Cancel Culture: Explained

Cancel culture is the phenomenon of promoting the “canceling” of people, brands and even shows and movies due to what some consider to be offensive or problematic remarks or ideologies. Declaring someone as “cancelled” is not something new, but the phrase is rapidly gaining popularity and attracting a lot of criticism.

Over the last few years, the cultural trend has gained momentum and has placed prominent celebrities, companies and media under a major scrutiny for their political correctness.

Dr. Suess was recently “cancelled” due to the racist nature of some of his works, you can read more about the six books that were taken off the shelves here. Eminem, Disney, and many other pop culture icons have become “cancelled.”

It is not just children’s books and musicians being put under the microscope—no one is safe. Many cancel culture attacks have been directed toward politicians, more specifically Republican politicians.

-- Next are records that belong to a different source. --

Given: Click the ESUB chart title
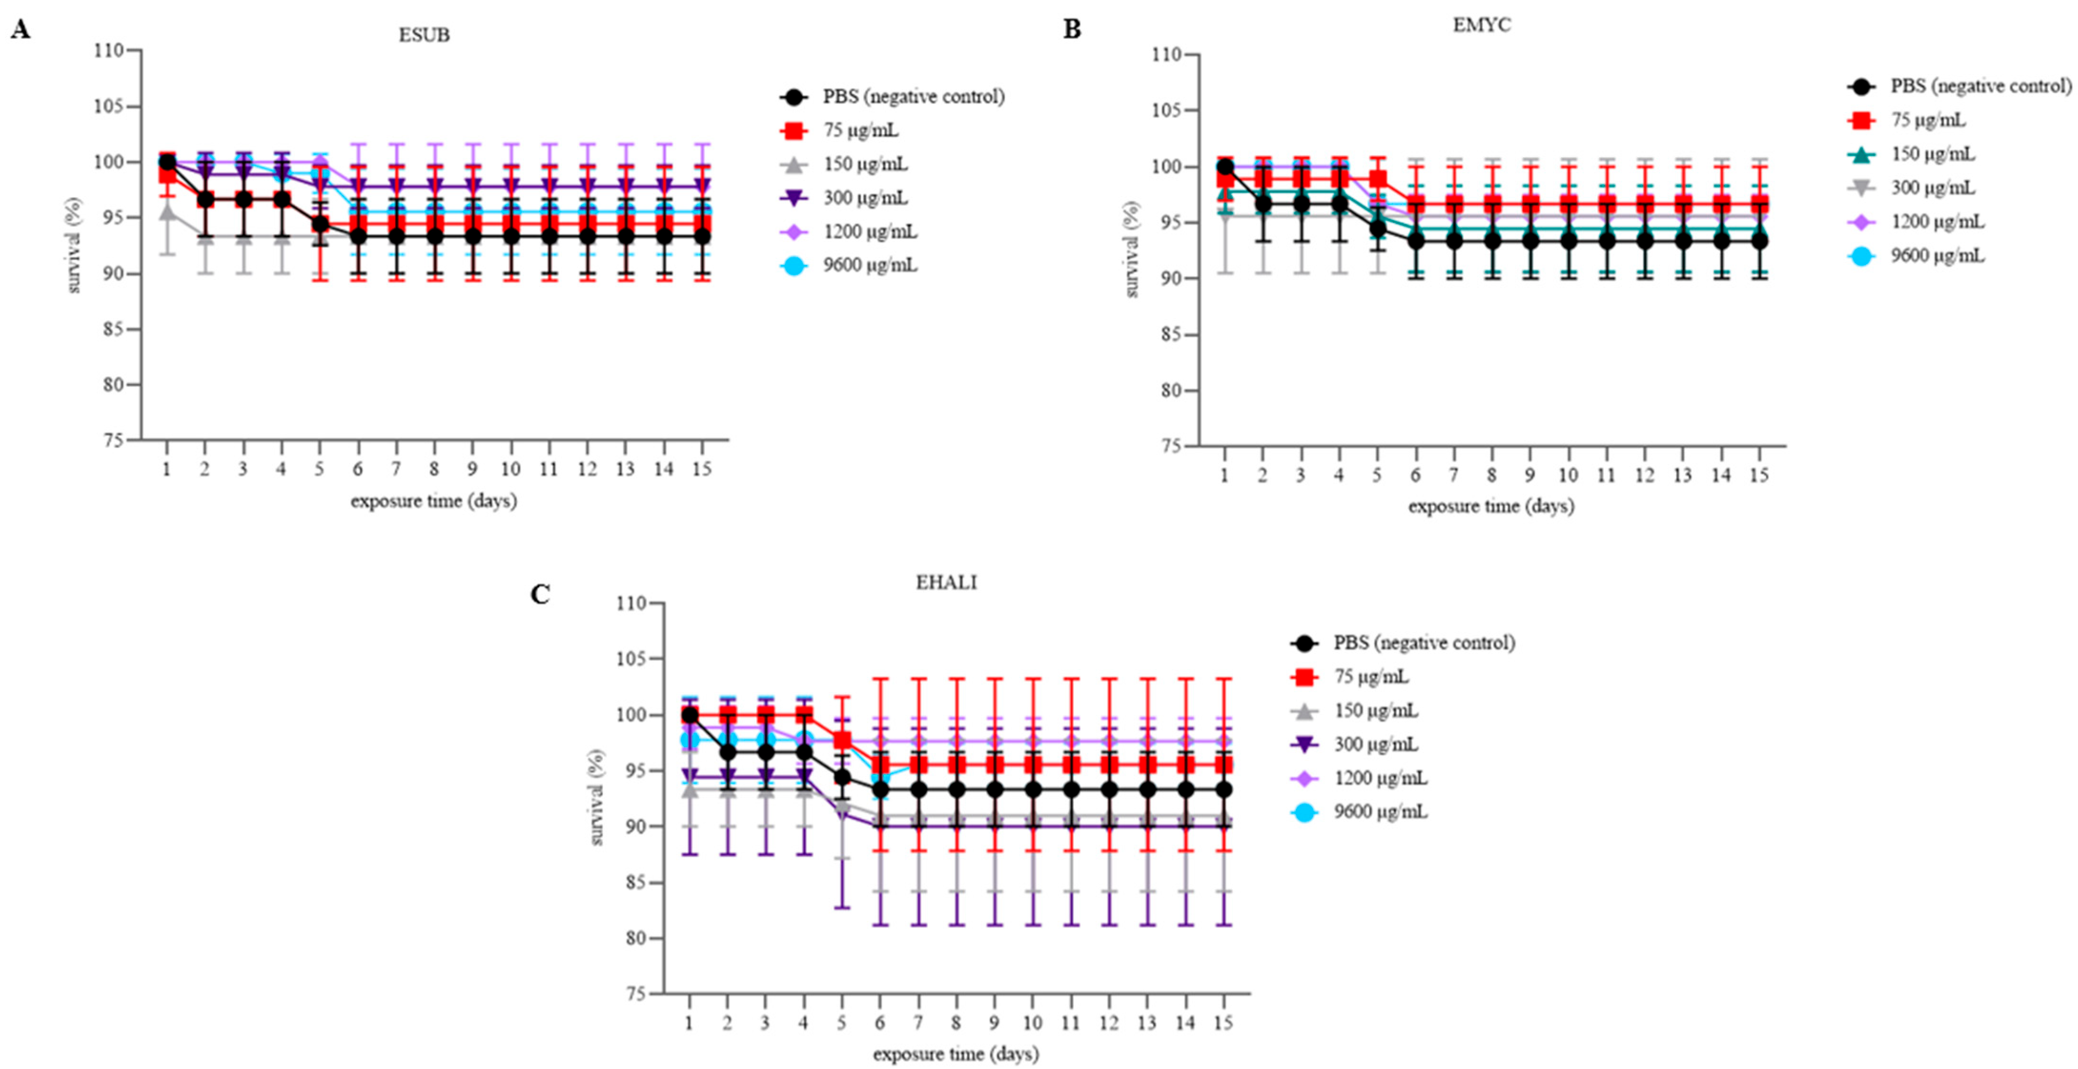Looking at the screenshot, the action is [x=425, y=34].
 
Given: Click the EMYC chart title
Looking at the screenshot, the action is [x=1482, y=25].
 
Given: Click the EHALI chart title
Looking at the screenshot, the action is [x=946, y=583].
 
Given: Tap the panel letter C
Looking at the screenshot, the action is [x=541, y=595].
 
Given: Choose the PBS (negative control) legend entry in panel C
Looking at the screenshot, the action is [x=1403, y=643].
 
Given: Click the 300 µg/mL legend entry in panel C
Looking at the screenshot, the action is [x=1355, y=745].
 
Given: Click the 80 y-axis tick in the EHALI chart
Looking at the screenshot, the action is [x=636, y=938].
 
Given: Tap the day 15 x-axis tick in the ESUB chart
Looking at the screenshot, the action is [x=702, y=469].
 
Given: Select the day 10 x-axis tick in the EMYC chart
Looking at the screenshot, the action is [x=1568, y=475].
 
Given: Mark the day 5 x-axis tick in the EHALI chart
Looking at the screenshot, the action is [x=841, y=1023].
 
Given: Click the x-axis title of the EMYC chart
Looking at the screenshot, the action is [x=1491, y=507].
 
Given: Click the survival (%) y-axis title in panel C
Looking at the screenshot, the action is [x=597, y=797].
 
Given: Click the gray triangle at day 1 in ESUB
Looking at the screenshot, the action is [x=167, y=213].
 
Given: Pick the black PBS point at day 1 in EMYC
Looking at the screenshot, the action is [x=1224, y=167].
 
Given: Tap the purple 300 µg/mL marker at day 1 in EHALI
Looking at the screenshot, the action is [x=689, y=778].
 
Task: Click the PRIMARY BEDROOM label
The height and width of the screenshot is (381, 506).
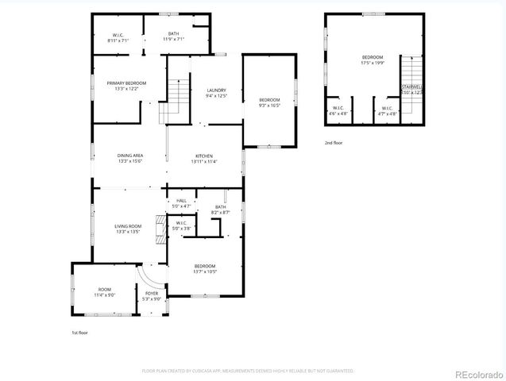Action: tap(127, 83)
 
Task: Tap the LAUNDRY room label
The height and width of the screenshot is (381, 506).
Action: tap(217, 90)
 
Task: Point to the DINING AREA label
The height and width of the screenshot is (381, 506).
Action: tap(130, 156)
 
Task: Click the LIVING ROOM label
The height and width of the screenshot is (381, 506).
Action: tap(128, 226)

According to NPR, Republicans have for a long time used the phrase “cancel culture” to criticize the left. But lately, they have seized on it particularly aggressively. As Q-anon conspiracy theories grow, more sexual harassment cases get unearthed, and the more bribery and treason become common political tactics, the worse of a problem Republicans see “cancel culture” as being.

Cancel culture comes from the idea of boycotting certain companies or individuals for breaking social, or legal, laws and rules.

The idea of a “cancel culture” is inherently controversial. What one person might see as being canceled for controversial statements, another might see as being held accountable for offensive or harmful views.